Short task » Can you copy every one of the records below, word for word and line for line?

Data supplied »
◆ ◆ ◆ ◆ ◆ ◆ ◆
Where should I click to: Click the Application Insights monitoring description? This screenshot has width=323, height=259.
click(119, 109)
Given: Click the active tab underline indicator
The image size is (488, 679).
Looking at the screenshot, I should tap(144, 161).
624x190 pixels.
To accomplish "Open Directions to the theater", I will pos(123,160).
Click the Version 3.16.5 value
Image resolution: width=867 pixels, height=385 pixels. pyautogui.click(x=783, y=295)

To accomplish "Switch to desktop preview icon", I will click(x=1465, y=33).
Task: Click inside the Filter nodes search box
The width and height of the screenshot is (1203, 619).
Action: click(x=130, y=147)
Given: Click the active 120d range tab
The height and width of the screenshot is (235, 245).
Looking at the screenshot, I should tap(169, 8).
◆ ◆ ◆ ◆ ◆ ◆ ◆
Response below »
Where should I click to: Click the Application Insights monitoring description? This screenshot has width=323, height=259.
click(119, 109)
Given: Click the active tab underline indicator
The image size is (488, 679).
Looking at the screenshot, I should tap(144, 161).
624x190 pixels.
To accomplish "Open Directions to the theater", I will pos(123,160).
Click the Version 3.16.5 value
Image resolution: width=867 pixels, height=385 pixels. pyautogui.click(x=783, y=295)

To accomplish "Switch to desktop preview icon", I will click(x=1465, y=33).
Task: Click inside the Filter nodes search box
The width and height of the screenshot is (1203, 619).
Action: click(x=130, y=147)
Given: Click the active 120d range tab
The height and width of the screenshot is (235, 245).
Looking at the screenshot, I should tap(169, 8).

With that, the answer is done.